Karachi: The police investigating a case against Muttahida Qaumi Movement (MQM) chief Altaf Hussain on Saturday requested to a trial court to pronounce him as a ‘proclaimed absconder’ as he was not within their reach.

Police officials said that the case was registered against Hussain in the Civil Lanes police station which said that he threatened Colonal Tahir Mahmoud of the paramilitary Rangers in the month of March while he was giving an interview to a local television channel after the Rangers carried out a raid on the party headquarters.

The case had been registered under section 7 of the Anti-Terrorism Act (ATA) as well as 506 of the Pakistan Penal Code (PPC) at the Civil Lines police station in this metropolis.

In his complaint, the Rangers official said that after the Rangers’ crackdown on the MQM headquarter, Hussain, in the interview to the television channel, threatened the raiding team of the Rangers.

On March 11, the Rangers conducted the surprise raid on Nine Zero, the MQM headquarters in Azizabad neighbourhood in central Karachi. Dozens of MQM activists, including Amir Khan, the senior party leader, were arrested in the raid.

The Rangers booked many of the arrested workers in murder and extortion cases whereas Khan was charged for sheltering the assassins and criminals.

Hussain lashed out at the Rangers and the military establishment of the country for suppressing his party through state oppression in a series of speeches he delivered after the raid.

The officials said that the ATC would now issue orders to publish advertisements in the newspapers declaring Hussain a proclaimed absconder.
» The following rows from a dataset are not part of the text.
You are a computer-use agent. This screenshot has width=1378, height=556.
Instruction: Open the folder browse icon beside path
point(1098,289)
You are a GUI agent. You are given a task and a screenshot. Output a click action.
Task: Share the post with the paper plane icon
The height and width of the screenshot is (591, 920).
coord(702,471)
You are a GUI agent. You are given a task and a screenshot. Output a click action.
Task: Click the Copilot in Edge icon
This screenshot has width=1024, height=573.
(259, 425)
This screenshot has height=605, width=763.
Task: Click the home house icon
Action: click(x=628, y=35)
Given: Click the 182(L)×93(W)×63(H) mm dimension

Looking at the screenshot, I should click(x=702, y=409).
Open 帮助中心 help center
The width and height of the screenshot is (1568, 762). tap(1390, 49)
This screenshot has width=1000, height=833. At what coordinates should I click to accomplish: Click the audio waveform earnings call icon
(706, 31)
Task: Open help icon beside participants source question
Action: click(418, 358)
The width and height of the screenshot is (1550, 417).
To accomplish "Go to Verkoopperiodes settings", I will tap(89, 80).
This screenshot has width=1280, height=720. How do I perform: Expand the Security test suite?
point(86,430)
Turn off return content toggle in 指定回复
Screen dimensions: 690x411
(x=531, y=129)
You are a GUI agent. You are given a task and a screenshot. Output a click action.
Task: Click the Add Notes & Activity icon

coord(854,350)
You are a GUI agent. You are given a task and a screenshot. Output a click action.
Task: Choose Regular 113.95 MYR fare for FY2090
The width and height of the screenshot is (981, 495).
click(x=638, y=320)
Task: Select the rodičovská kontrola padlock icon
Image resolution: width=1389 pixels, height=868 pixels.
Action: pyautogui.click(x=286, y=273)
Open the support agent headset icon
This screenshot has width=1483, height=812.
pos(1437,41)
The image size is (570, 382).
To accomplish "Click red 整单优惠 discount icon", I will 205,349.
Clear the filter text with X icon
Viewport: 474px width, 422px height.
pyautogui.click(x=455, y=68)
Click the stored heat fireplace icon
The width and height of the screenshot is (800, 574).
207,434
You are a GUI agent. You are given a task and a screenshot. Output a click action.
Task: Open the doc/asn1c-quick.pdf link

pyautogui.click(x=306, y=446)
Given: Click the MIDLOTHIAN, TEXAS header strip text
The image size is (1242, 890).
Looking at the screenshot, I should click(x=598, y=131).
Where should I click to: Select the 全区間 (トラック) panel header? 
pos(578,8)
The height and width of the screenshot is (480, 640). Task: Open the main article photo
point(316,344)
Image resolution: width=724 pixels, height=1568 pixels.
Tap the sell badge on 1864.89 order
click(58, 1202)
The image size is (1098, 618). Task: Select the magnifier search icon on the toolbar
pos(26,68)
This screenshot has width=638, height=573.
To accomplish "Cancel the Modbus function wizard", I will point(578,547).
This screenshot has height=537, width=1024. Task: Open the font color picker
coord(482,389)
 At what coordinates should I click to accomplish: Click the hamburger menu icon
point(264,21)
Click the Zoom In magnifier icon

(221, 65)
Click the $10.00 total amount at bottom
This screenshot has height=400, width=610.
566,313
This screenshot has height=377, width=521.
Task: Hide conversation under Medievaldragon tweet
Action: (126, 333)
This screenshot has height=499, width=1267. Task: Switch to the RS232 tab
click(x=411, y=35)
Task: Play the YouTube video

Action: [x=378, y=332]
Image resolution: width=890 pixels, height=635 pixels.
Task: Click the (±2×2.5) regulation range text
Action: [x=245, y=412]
The MQM chief has been living in exile for 23 years in London after he left Pakistan in 1992 just before an operation began against his party. Many senior party leaders defected from MQM to form the MQM Haqiqi, a rival faction of Hussain’s party. During the operation, hundreds of party workers were killed in gunfights with rivals or in encounters or extra judicial killings by the police.